Engineering News
November 10 , 2003, Vol. 74, No. 12F

PERFECT RECALL: CS Ph.D. student Sean Rhea is working to fine tune the query function of a peer-to-peer backup file sharing system that is currently under construction at Berkeley.

CS Ph.D. student may make peer-to- peer storage and backup a reality

Though it may sound like it, “Perfect Recall” is not the title of Governor-elect Schwarzenegger’s next movie. Rather it’s the thesis work of CS Ph.D. student Sean Rhea. When his work is done, people will be able to use a peer-to-peer file sharing network like Gnutella to backup their work.

Rhea’s research is part of the OceanStore project, which is dedicated to building a global file system that runs on a peer-to-peer network.

The idea is to plug into a network of computers and send encrypted files out into the network to be saved on someone else’s hard drive. The system would connect computers the way the Friendster Web site connects people. Friendster connects friends of friends of friends, so you only have to know one person to get access to a network of thousands.

“With Friendster you don’t have to know a lot of people to meet a lot of people, and it’s the same with this computer network,” says Rhea.

With the OceanStore system, as long as you have the IP address of just one computer you’ll be connected to every computer it is connected to, and so on and so on. This creates an enormous community of computers that can swap and store information. Many technical glitches must be ironed out before the system will function smoothly.
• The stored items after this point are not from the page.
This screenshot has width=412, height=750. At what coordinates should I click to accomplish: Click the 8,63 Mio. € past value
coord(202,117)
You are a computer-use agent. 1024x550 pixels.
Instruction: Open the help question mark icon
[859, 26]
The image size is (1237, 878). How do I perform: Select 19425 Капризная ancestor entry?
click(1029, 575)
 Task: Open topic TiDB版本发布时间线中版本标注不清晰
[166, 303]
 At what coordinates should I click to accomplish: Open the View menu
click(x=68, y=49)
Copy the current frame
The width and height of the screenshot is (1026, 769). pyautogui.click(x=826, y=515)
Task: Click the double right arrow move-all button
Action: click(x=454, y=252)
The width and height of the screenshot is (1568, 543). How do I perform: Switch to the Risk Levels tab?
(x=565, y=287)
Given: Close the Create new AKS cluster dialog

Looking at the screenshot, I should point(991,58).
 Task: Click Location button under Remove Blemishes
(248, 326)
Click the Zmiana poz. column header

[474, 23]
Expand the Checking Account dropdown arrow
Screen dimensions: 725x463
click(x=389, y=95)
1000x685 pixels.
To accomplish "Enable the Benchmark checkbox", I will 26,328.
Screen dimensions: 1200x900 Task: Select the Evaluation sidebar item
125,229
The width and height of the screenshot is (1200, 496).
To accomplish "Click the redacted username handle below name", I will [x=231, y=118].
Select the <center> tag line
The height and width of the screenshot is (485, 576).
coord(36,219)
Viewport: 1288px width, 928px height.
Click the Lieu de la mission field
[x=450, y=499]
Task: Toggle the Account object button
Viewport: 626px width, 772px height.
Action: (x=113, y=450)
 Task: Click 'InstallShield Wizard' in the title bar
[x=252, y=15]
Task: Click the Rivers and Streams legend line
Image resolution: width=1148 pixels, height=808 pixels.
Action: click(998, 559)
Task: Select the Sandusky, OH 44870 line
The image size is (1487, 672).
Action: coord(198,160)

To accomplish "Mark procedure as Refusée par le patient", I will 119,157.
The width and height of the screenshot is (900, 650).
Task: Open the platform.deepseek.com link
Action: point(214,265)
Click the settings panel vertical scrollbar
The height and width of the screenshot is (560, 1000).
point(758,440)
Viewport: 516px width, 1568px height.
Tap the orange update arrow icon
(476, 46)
Right now peer-to-peer file sharing systems are often used to share music, movies, and animation. Recall is a metric of the quality of a search. A system with high recall is one that can successfully find all the files users are sharing. Most peer-to-peer networks only have high recall for popular items. Rhea is working on creating a recall so high it’s almost perfect, and would be able to search out items that only one user would want. For peer-to-peer backup, recall is much more important than it is in simple file sharing.

“In 2001, the Distributed Hash Table (DHT) was invented. A DHT is a peer-to-peer network with theoretically very high recall and Bamboo, my latest work, is an actual implementation of a DHT that demonstrates that such high recall is achievable in practice,” says Rhea.

With perfect recall, files can be stored randomly on far-away machines to guard against correlated failure.
“If you place a file on five different computers in the same building and the building burns down you lose all five. We place files randomly to minimize that risk,” says Rhea.

To retrieve files, users must query the network. To help them find their files, Rhea’s Bamboo leaves digital breadcrumbs. He says there is a fine balance between leaving enough digital breadcrumbs to make the file easier to find, but not so many that most of the storage space in the system is taken up by breadcrumbs.

“Also, people sometimes leave the system, or just turn their computers off at night, and when they do, they take breadcrumbs with them. The system has to notice, and add more breadcrumbs to make up for this loss,” he explains.

Rhea’s work is just one intricate component of OceanStore. But once the system is operational, it will make backing up your files as safe and easy as downloading a song.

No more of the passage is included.